(Stored items)
BEGIN

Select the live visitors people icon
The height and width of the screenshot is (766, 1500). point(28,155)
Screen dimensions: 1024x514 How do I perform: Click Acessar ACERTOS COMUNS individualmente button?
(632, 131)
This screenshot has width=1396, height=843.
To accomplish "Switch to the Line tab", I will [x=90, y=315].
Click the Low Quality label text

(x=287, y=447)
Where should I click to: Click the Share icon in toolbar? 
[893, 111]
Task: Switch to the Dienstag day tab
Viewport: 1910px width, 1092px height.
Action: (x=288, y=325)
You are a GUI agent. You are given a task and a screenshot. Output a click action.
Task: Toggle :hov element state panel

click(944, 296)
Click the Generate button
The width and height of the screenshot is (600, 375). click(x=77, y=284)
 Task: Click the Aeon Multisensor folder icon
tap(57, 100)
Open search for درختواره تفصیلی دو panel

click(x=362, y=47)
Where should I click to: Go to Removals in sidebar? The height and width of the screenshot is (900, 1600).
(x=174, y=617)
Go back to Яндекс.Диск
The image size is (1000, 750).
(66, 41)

END

Copy the data exactly. Leave nothing out.

Select the live visitors people icon
The height and width of the screenshot is (766, 1500). point(28,155)
Screen dimensions: 1024x514 How do I perform: Click Acessar ACERTOS COMUNS individualmente button?
(632, 131)
This screenshot has width=1396, height=843.
To accomplish "Switch to the Line tab", I will [x=90, y=315].
Click the Low Quality label text

(x=287, y=447)
Where should I click to: Click the Share icon in toolbar? 
[893, 111]
Task: Switch to the Dienstag day tab
Viewport: 1910px width, 1092px height.
Action: (x=288, y=325)
You are a GUI agent. You are given a task and a screenshot. Output a click action.
Task: Toggle :hov element state panel

click(944, 296)
Click the Generate button
The width and height of the screenshot is (600, 375). click(x=77, y=284)
 Task: Click the Aeon Multisensor folder icon
tap(57, 100)
Open search for درختواره تفصیلی دو panel

click(x=362, y=47)
Where should I click to: Go to Removals in sidebar? The height and width of the screenshot is (900, 1600).
(x=174, y=617)
Go back to Яндекс.Диск
The image size is (1000, 750).
(66, 41)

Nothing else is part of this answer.